**What the task requires**
In the abstract on silica heat flow in Taiwan, what heat flow value is reported for the abnormally high region in southeastern Taiwan?

**Quoted passage**
Abstract
The silica concentrations from 130 hot spring measurements were calculated and used to indicate the heat flow distribution in the active Taiwan orgenic belt. The heat flow spatial distribution seems to be controlled by the Taiwan arc-continent collision zone tectonic development. Two abnormally high silica heat flow regions, 160 and 190 mW m^(-2), are identified in northeastern and southeastern Taiwan, respectively. In northeastern Taiwan, the Chingshui area, the data suggests that the anomalous heat flow distribution may be controlled mainly by hot fluids and faults. The highest heat flow in southeastern Taiwan may be generated by heat advection caused by a rapidly uplifting hot crust with a decreasing mature arc-continent collision zone exhumation rate. In addition, we estimated the exhumation rate in different tectonic zones in Southern Taiwan by applying fission track ages and silica heat flow values. The exhumation rates are 1.33, 1.72-3.87, and 0.51-1.74 mm yr^(-1) in the tectonic zones around Taiwan for advanced, initial arc-continent collision and accretionary wedge deformation, respectively.

**Raw records**
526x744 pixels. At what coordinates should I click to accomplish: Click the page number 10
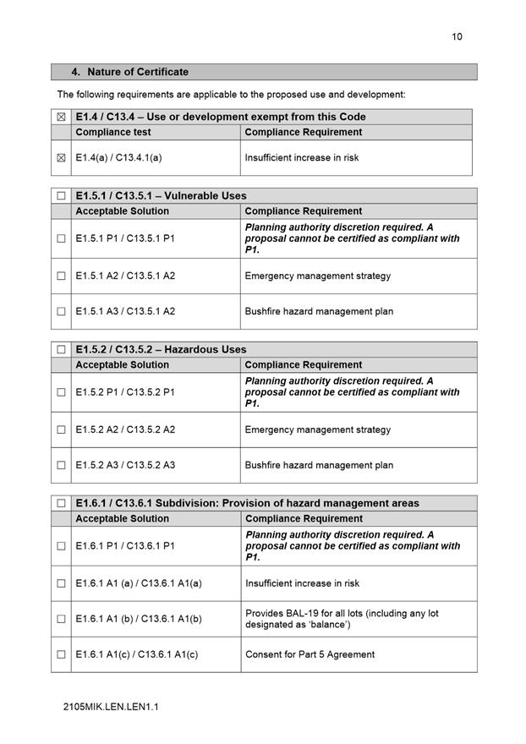[x=457, y=36]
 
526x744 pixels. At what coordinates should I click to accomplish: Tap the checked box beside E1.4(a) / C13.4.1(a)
[x=61, y=157]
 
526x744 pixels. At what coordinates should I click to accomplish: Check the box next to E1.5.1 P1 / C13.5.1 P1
[x=61, y=238]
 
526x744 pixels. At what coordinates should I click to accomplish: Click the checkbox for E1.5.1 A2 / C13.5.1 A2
[x=61, y=276]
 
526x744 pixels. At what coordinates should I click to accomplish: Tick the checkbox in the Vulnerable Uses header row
[x=61, y=196]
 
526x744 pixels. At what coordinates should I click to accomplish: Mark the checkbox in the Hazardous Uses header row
[x=61, y=350]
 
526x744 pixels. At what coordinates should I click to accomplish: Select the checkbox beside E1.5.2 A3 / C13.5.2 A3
[x=61, y=465]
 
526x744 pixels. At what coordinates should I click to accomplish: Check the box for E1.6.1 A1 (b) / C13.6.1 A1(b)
[x=61, y=619]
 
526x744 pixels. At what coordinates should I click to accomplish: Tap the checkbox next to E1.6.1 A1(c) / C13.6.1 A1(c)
[x=61, y=654]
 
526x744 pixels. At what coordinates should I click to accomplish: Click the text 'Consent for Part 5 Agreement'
[x=310, y=654]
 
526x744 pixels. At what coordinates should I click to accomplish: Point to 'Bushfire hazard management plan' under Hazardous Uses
[x=319, y=465]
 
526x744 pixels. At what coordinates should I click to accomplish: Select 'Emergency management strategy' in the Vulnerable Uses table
[x=318, y=276]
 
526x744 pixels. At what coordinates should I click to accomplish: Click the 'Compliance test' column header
[x=113, y=132]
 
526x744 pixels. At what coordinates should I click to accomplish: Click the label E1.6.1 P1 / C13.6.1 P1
[x=125, y=546]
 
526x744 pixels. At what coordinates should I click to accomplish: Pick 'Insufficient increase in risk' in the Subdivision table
[x=302, y=583]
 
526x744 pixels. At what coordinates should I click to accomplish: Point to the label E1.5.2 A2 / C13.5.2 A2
[x=125, y=429]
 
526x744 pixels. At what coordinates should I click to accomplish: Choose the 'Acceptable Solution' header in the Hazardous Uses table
[x=122, y=365]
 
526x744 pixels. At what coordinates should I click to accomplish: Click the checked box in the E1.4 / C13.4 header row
[x=61, y=117]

**Worked answer**
190 mW m^(-2)